A bad implementation does not a bad technology make

This week, Robert Scoble hits a badly implemented Flash site (without alternative content) and generalizes from this one experience that he will not use Flash: Why I don't use Flash.

This is akin to watching Battlefield Earth and concluding that film is a terrible medium because you just sat through a really, really, really crappy one.

Of course this is a non sequitur; a classic example of a post-hoc fallacy: "This implementation of a certain technology is bad, therefore this technology is bad." It is a common error that the intellectually lazy are prone to commit and Flash has historically been at the receiving end of such arguments. Part of the attraction of making such statements, where the conclusion does not follow from the premise, is that they are very easy to make. Mike Chambers demonstrates this in his retort, Why I don't use Windows Media Video, wherein he purposefully generates a similar non sequitur regarding Windows Media Video before concluding:

Lesson: always recognize poor implementations of technology, before you make sweeping generalizations about a technology based on that implementation. (This applies to pretty much any technology).

I also aired my thoughts on Robert's post in this comment on his blog so I won't repeat what I said there, here. (It was cool to see that another commenter on the post had mentioned my interview on the Boagworld podcast from a few weeks ago -- nice to see that people are finding it useful!)

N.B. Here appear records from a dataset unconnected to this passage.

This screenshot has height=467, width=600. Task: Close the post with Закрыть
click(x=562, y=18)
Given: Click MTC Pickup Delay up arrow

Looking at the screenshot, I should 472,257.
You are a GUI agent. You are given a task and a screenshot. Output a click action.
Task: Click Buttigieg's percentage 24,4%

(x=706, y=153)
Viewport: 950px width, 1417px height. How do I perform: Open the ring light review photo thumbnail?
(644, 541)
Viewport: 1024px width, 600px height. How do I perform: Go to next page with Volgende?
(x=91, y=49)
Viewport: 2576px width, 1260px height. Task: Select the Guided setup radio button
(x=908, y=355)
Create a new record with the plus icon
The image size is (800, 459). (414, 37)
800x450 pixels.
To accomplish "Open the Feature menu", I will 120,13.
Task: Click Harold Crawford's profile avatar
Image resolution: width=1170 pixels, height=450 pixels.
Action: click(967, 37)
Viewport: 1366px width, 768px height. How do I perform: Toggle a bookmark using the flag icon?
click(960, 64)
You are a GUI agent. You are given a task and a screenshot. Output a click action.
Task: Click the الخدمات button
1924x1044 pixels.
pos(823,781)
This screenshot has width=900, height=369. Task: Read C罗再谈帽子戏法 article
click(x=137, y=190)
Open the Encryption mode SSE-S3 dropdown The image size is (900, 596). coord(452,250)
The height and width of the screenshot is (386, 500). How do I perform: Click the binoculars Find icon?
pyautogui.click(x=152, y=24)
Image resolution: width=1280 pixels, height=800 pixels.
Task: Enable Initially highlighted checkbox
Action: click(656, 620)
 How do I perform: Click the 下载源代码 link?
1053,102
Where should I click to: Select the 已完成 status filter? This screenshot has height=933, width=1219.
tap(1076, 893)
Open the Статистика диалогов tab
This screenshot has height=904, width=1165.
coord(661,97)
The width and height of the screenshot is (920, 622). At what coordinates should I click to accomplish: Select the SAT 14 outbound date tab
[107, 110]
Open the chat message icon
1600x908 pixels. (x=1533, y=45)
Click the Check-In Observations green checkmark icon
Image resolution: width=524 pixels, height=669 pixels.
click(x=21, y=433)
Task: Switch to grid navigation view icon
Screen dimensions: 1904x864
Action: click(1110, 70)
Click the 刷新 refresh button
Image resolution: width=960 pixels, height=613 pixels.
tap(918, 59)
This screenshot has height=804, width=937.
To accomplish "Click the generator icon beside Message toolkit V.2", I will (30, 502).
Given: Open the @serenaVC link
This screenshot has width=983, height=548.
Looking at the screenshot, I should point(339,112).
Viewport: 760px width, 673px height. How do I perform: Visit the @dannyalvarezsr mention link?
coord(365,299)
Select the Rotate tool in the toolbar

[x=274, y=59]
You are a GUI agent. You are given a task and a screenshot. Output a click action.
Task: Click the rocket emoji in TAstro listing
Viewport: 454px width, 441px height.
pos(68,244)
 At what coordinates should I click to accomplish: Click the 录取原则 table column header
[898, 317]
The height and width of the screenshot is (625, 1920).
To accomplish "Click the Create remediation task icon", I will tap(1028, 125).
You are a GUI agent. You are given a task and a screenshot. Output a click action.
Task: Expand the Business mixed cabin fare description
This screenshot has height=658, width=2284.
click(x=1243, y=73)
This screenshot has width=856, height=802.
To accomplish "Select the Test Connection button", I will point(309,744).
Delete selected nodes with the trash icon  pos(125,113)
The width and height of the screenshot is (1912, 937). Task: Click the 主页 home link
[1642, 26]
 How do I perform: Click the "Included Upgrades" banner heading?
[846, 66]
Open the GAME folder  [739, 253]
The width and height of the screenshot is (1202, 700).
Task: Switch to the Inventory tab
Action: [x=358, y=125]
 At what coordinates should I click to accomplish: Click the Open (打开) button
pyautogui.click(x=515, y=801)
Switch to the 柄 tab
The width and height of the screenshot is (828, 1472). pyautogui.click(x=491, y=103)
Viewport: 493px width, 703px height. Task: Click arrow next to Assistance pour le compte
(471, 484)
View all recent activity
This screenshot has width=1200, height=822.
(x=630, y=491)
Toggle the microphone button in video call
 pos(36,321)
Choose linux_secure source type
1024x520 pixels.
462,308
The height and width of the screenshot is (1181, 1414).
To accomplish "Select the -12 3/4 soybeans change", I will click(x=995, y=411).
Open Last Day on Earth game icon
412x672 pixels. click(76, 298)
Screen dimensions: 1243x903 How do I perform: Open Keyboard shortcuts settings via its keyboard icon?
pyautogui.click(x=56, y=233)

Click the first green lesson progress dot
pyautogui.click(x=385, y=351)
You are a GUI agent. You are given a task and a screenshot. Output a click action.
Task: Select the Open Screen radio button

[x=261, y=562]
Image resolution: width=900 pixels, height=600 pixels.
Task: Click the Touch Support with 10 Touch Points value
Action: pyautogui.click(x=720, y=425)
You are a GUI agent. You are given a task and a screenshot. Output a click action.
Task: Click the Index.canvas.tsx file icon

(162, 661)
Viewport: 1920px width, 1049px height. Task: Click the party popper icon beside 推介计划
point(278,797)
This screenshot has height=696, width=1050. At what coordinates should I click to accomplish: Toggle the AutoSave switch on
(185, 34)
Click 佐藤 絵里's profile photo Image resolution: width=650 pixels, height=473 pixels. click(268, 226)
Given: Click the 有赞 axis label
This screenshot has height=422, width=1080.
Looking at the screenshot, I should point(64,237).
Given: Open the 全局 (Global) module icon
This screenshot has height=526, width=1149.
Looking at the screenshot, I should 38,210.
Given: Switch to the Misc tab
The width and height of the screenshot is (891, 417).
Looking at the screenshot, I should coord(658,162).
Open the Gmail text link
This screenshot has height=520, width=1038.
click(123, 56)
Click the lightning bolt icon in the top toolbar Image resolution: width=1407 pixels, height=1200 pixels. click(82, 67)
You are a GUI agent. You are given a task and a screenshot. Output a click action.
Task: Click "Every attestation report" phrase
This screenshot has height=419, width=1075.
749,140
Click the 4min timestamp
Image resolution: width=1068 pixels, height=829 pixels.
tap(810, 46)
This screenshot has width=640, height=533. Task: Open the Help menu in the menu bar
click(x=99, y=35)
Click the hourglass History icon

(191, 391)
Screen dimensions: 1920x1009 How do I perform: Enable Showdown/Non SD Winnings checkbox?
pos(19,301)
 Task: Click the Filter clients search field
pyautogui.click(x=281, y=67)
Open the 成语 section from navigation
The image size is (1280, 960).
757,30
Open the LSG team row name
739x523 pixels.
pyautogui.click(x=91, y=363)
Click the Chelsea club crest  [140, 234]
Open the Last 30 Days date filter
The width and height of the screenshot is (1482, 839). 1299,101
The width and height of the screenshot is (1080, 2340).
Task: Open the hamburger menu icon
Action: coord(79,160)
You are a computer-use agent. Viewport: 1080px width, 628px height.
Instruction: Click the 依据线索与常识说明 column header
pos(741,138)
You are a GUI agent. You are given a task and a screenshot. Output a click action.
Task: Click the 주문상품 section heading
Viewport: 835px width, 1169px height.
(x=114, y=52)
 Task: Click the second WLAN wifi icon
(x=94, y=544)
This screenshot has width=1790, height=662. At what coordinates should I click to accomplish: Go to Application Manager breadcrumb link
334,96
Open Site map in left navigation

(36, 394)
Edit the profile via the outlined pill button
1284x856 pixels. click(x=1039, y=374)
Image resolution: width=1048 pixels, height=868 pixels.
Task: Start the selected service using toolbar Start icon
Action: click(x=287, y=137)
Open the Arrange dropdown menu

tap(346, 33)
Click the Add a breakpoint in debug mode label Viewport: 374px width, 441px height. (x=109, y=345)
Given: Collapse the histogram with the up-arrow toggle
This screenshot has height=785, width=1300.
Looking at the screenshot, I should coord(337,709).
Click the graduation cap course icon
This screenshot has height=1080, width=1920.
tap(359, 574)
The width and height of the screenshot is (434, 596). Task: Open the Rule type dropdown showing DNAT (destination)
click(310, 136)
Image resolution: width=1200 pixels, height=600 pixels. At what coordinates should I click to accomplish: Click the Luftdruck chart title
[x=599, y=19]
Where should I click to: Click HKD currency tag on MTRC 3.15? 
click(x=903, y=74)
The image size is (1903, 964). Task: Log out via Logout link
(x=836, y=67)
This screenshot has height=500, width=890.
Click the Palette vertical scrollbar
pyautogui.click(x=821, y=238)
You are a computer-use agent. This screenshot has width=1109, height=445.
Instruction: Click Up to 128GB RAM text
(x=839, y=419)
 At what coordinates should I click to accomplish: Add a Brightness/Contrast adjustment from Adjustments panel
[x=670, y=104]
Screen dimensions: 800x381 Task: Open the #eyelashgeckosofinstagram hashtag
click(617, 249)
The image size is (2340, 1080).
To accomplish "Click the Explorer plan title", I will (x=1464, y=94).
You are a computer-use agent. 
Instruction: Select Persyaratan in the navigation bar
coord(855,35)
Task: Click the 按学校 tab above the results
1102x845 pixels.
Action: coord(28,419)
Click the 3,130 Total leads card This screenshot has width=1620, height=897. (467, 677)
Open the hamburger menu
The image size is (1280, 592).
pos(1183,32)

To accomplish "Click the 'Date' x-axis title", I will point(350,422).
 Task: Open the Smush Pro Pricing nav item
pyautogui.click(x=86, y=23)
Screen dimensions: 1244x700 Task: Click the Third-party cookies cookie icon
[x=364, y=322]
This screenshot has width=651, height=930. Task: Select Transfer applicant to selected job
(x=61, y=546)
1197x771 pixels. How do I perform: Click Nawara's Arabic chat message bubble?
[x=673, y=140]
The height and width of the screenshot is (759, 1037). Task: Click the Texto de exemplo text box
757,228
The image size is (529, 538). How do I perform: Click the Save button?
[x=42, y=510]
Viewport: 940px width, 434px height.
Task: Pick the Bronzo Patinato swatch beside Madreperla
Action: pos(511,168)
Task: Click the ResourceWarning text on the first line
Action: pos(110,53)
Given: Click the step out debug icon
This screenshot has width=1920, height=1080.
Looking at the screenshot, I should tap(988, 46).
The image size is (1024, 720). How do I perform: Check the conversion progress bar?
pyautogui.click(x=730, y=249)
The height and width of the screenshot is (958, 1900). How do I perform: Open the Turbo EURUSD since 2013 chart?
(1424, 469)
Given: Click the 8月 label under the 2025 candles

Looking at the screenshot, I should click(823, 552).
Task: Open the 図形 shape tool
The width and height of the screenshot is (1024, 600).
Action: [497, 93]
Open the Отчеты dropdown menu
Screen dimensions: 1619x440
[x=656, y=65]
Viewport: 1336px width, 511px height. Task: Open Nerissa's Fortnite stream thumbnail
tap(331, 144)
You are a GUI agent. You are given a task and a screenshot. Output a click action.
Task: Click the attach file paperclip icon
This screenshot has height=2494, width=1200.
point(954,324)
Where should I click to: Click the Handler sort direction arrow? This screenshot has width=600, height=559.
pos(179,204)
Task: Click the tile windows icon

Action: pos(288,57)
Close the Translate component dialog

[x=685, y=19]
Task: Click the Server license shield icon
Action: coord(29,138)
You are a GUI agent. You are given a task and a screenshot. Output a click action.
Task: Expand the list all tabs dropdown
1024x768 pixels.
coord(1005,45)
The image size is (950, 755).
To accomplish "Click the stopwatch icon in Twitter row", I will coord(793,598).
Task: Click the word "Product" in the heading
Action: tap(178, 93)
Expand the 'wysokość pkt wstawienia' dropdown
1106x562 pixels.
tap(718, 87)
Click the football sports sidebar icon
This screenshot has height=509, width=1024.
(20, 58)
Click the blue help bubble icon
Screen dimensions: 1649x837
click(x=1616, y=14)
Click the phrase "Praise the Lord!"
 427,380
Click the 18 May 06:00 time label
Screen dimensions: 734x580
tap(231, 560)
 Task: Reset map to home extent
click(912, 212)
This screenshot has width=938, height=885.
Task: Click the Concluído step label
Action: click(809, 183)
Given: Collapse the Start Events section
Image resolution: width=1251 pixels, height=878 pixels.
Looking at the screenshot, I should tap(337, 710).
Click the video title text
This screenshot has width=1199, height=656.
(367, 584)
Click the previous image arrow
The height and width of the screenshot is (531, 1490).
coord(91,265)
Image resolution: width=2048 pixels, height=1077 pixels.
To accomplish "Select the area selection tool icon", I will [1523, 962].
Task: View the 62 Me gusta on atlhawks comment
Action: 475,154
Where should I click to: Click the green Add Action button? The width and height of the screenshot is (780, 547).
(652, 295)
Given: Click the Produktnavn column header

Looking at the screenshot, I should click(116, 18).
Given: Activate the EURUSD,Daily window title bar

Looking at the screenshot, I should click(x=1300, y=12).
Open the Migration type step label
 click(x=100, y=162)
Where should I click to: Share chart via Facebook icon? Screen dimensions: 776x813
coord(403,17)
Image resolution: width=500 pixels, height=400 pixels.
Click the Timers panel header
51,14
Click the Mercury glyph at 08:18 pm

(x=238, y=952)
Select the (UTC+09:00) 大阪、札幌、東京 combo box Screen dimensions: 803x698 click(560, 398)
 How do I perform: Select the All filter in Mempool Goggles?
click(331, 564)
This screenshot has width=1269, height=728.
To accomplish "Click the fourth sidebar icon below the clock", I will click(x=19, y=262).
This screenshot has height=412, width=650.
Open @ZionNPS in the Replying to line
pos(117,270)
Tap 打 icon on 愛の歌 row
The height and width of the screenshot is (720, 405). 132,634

In conclusion, making sweeping statements about a certain technology -- be it Flash, Ajax or plain old HTML -- based on a single bad implementation does not hold any value and adds nothing to the knowledge pool apart from noise. I hope we can all move beyond such lazy thinking and realize that, regardless of the technologies we use, most of us share the desire to create web sites and applications that are easy (dare I say, fun) to develop, easy (dare I say, fun) to use, and successful. Although certain technologies may make the process easier or harder (I strongly believe that Flash falls into the easier category for most things, like the creation of cross-platform applications, especially with the release of Flex 2 and Flex Builder 2), and although certain things may not be possible with every technology (for example, Flash has alpha channel video, which Ajax doesn't), there will ultimately be implementations in any technology that run the gamut from absolutely horrible to awe-inspiring, with many shades of gray in between.